While I’ve had an account for a while over there, and I’ve yet to actually post anything, I’m finally on You Tube courtesy of one of my troupe-mates. Enjoy!

unhappy hatter

January 4th, 2008

So my little hat refuses to come into being. I’ve been working hard at my first cabling project, a little hat in the “coronet” pattern from knitty. It looks straightforward, so I thought I would give it a shot.

Having ripped the band once and started over, I still believe it is straightforward. Or at least, that it should be. But I’m having wacky issues with the edge of my knitting. The cabling itself is no problem, but my “selvedges,” if you can even call them that are really loopy. I actually mean loopy in the literal sense — It looks like I’m getting an extra little loop or knot in there every time, which means that trying to fix an error by just chaining up the edge (which I learned how to do from this excellent tutorial by techknitting)results every time in something that looks like a slipped stitch at the base of the area I tried to correct. I’ll add photos, but for now I’m just venting.

I’m working the first and last stiches of every row — so knittng them one row, and purling them the next. I didn’t add any stitches or slip anything, because I’ve never done a pattern where I have to pick up stitches; and since the pattern calls for picking up a stich every three rows once the band is done, I was afraid that the slipped selvedge would throw me off when it came time to pick stuff up.

I’m willing to rip it out again, but not until I know what I’m doing wrong and how to fix it. So I’m off to Gauge tonight to buy needles for another project, and to beg and plead them to take a look.

WAH.

Furoshiki

January 4th, 2008

Again while trolling wine blogs, I found a great demonstration chez Dr. Vino of a furoshiki wine bottle carrier. What a fabulous idea! It’s so simple, pratical, and beautiful. I am never creative enough to think of that kind of thing on my own. Following the links, I took a peek at Japan’s Ministry of the Environment page on furoshiki foldings and usage. It struck me as a brilliant way to create workhorse carryalls, but also as a gorgeous way to wrap gifts. So I’m stashing it here for future inspiration. You can buy legit furoshiki online for about $10, but it seems like it would with any fabric or scarf of the right dimensions.

Neato!!

Wine Book Club for 2008

January 4th, 2008

While I don’t run a wine blog (HA, this blog has never even pretended to have a theme), I follow a lot of wine blogs. I’m always looking to learn more about wine, largely for my own edification, but also just so I can hold my own with my hardcore oenophilic friends. Dr. Debs, who runs my favorite wine blog, has started momentum in the wine blogging community for a Wine Book Club — where every month, wine bloggers will get together to read, discuss, and review a wine book that’s been selected by a member of the community. I think it is a great idea, and while I’m not really a “wine blogger,” I plan to participate. You should too! The first WBC is being hosted by McDuff’s Food and Wine Trail and is a meaty volume on Italian wines. So head over there for the details. Eventually WBC will have it’s own home at www.winebookclub.org, but there’s not much to see there for now…

knitting binge

January 2nd, 2008

I’m in the throes of a hard-core knitting addiction these days. I’ve finished a scarf for my dad (a PoA Ravenclaw scarf this time, which I’m REALLY pleased with), a baby blanket for a friend, and I’m starting a hat which is also my first cabling project. I’m also spending faaaaar toooooo much time digging around on Ravelry. If you’re a knitter or crocheter, sign up for the beta. Do not question. Only do.

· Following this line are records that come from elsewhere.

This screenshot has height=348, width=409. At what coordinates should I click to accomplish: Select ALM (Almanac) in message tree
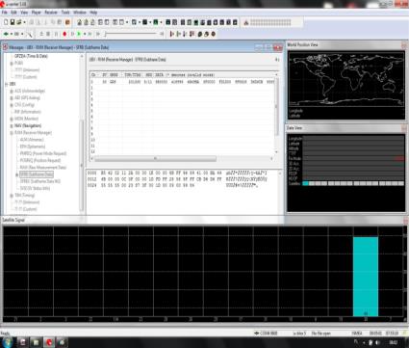tap(32, 140)
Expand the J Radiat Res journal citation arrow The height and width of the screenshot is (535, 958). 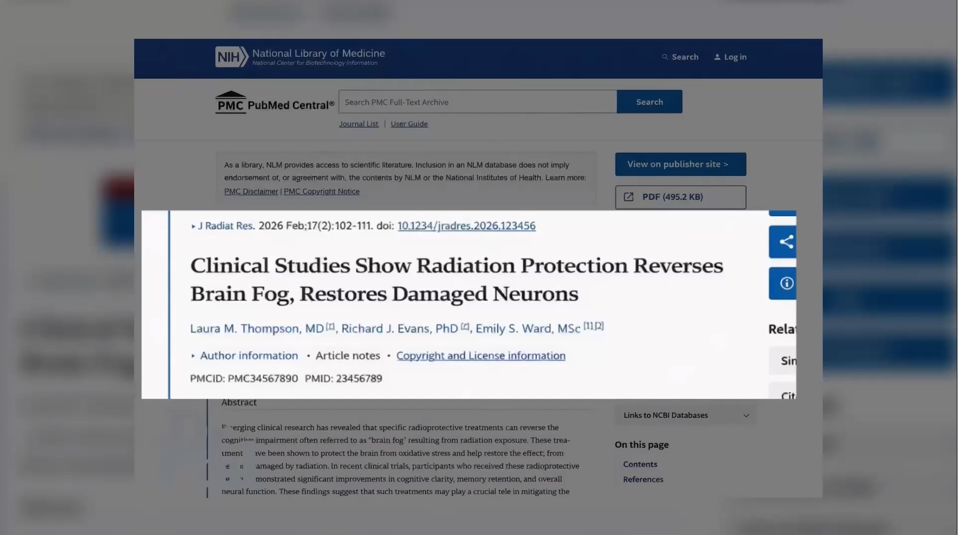pyautogui.click(x=193, y=226)
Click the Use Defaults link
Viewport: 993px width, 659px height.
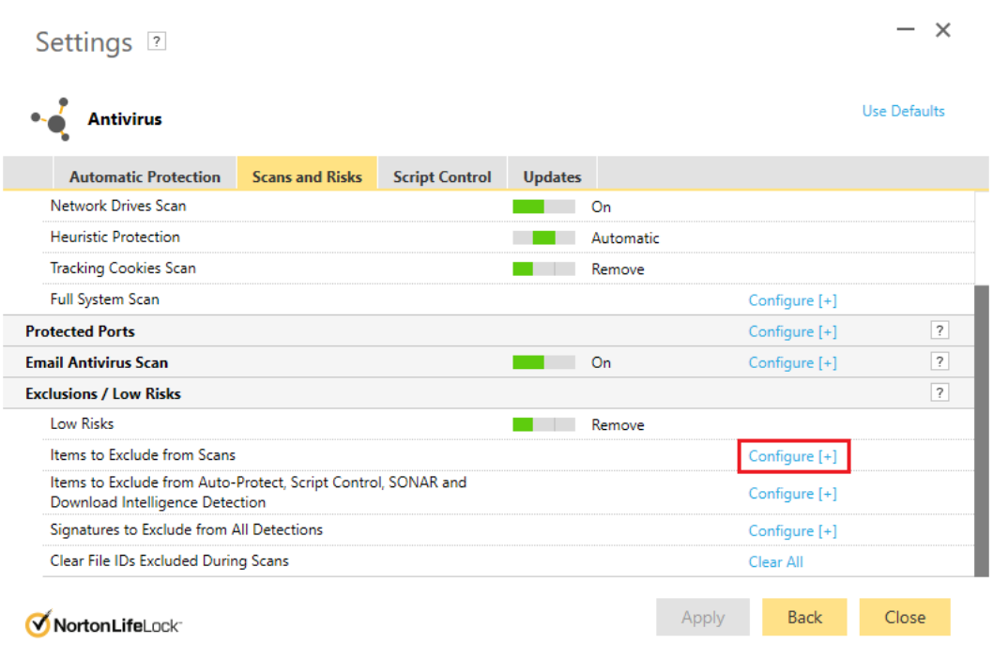(x=903, y=111)
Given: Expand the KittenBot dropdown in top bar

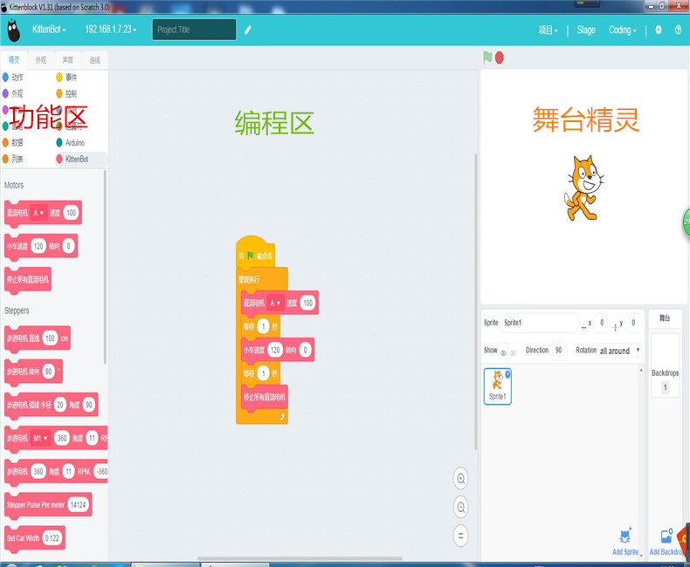Looking at the screenshot, I should pos(49,30).
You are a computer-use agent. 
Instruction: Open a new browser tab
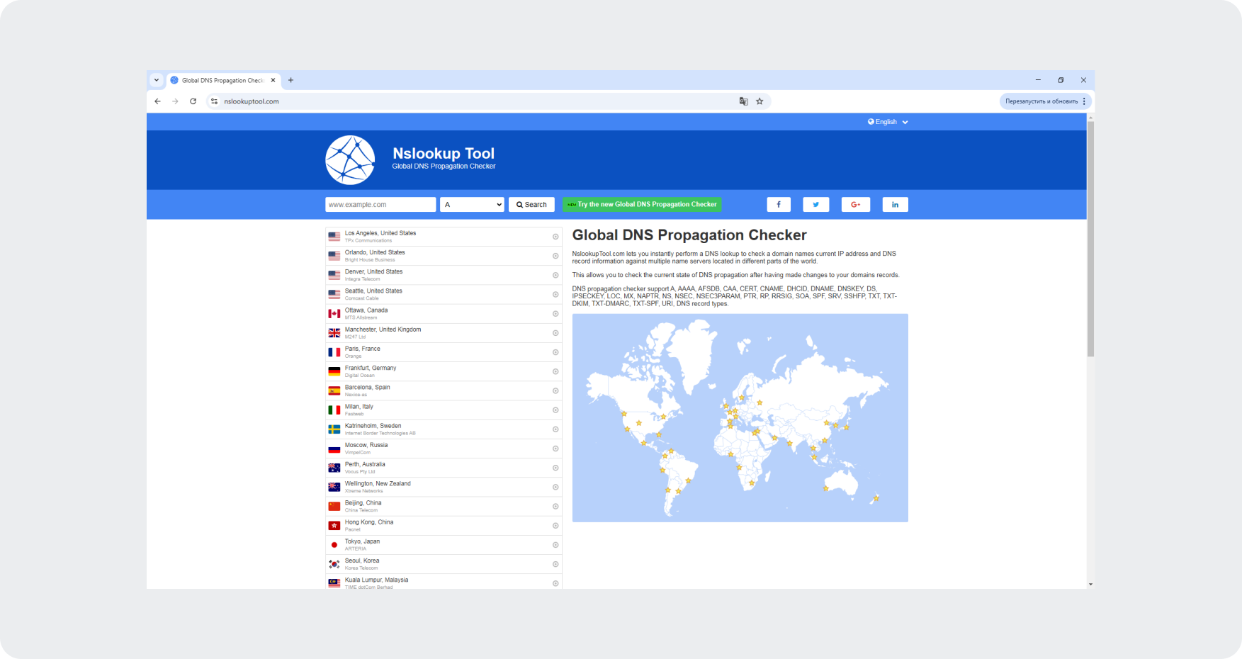pyautogui.click(x=290, y=80)
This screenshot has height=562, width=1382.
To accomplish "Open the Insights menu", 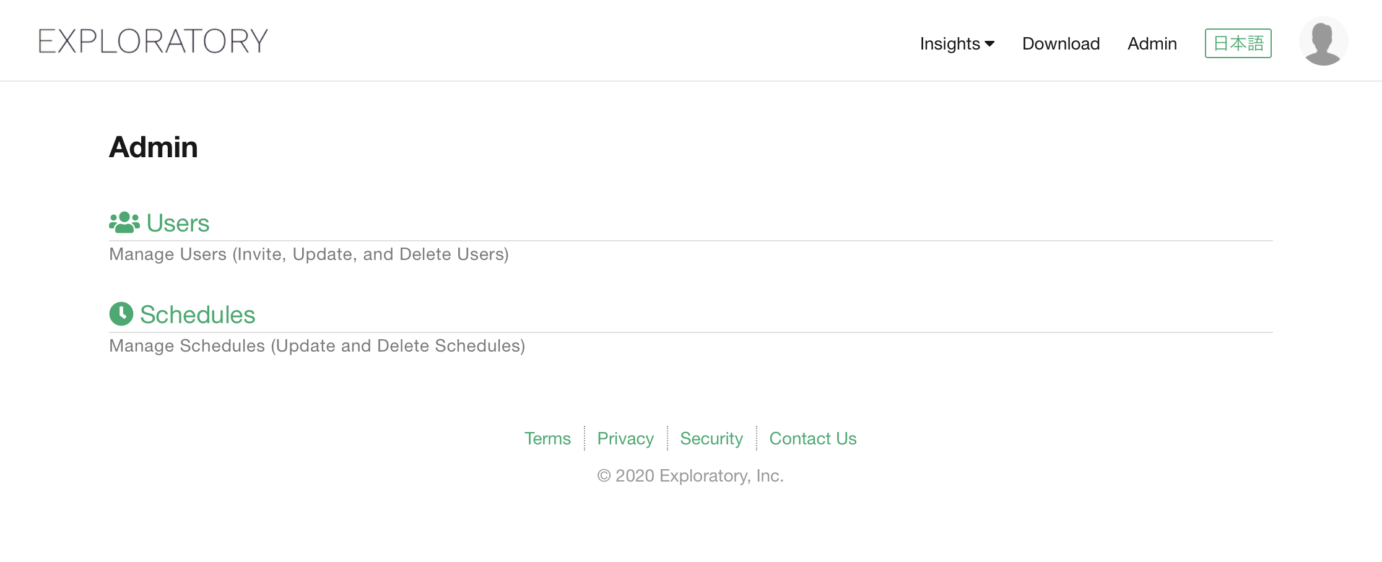I will (957, 43).
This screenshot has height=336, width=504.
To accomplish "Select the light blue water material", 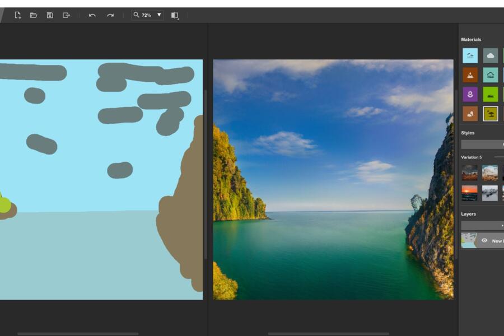I will 470,55.
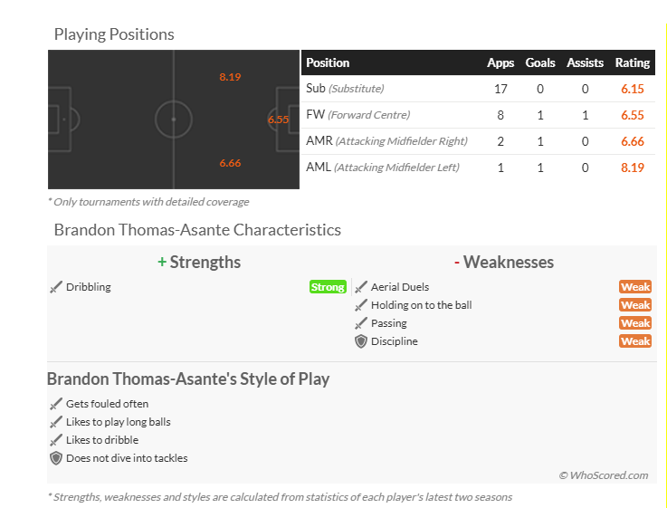Click the Weak badge next to Discipline
Viewport: 667px width, 508px height.
pos(635,341)

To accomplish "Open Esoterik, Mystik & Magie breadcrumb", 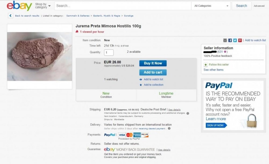I will tap(107, 16).
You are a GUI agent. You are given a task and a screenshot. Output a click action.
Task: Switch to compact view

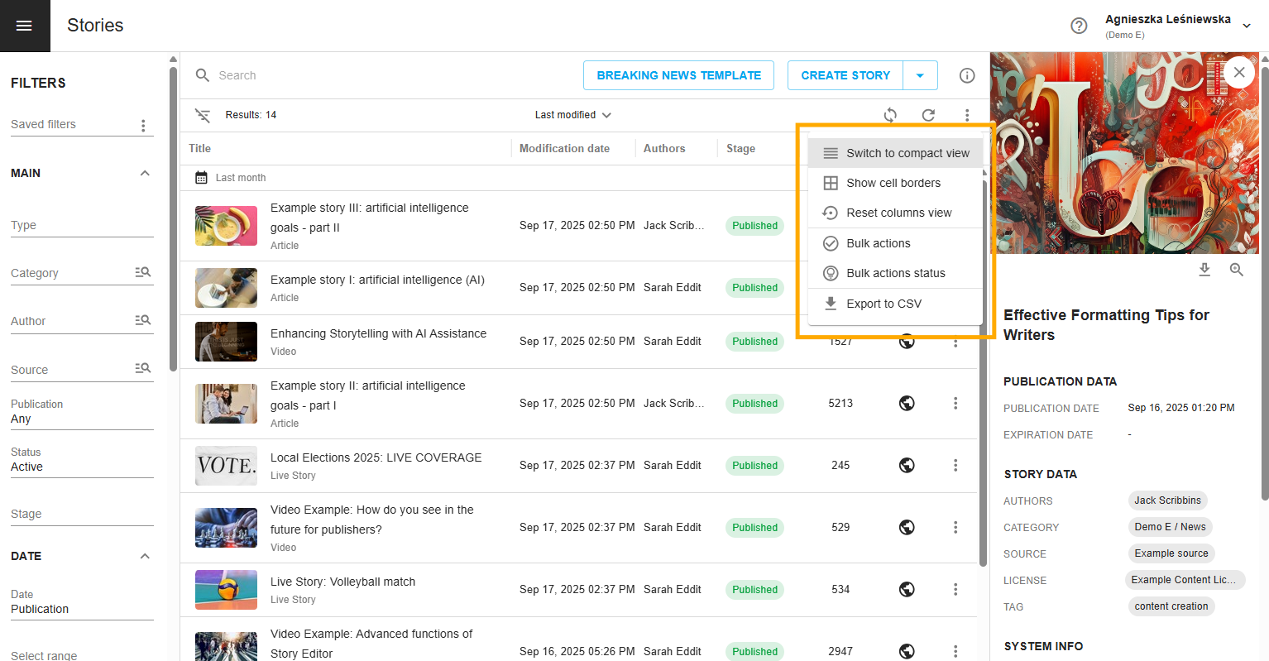click(896, 153)
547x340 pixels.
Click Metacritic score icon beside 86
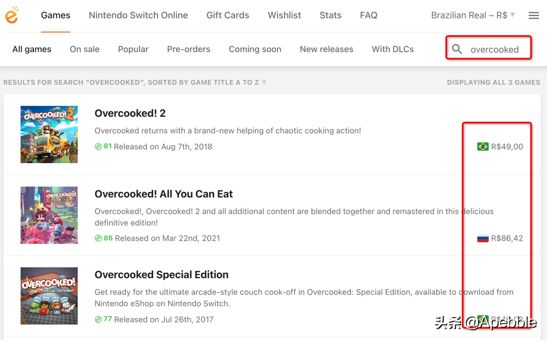[x=98, y=238]
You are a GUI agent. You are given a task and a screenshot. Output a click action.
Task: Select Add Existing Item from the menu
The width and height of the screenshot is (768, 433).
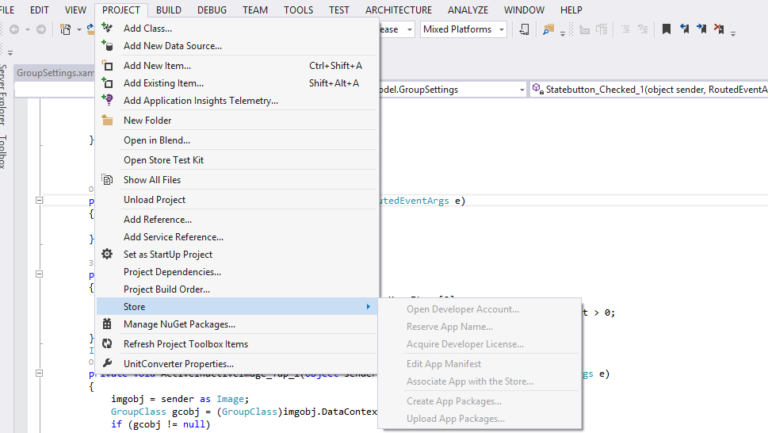[x=163, y=83]
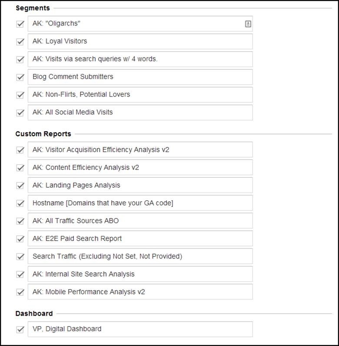Viewport: 339px width, 346px height.
Task: Uncheck Content Efficiency Analysis v2 checkbox
Action: 20,168
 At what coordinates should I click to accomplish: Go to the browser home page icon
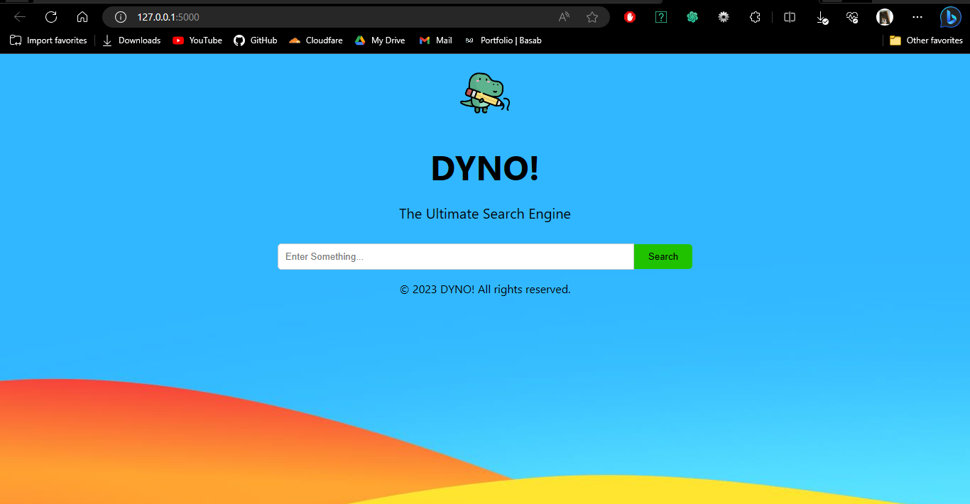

So yeah, that’s where the spare time goes. Not to my novel, which has been mentally marinating for quite a while (it is probably mushy by now). Not to my poor under-used blog. I’m even having to remind myself to go to the gym or jog, since I can always knit before bed.

Addiction is a scary thing, friends…

I really enjoyed the October challenge. I’m going to keep trying to do writing exercises on here. I’m not sure what the interval timeframe will be yet. I put a lot of thought into my New Year’s resolutions, so I give myself a month’s grace to really sit back, contemplate, select, and start acting. I figure that still counts, since I stick with them much better that way.

BTW, I made callbacks for that ensemble. Yay for the political plus of having a badass tenor for a hubby… I’m not proud. Whatever works. I just want to sing again.

Well, the audition was horrible. To start off, I was late getting out of work and therefore late to my audition. The gal had just sent the next person in in my place. So as if I wasn’t frayed enough already, I now looked irresponsible to boot.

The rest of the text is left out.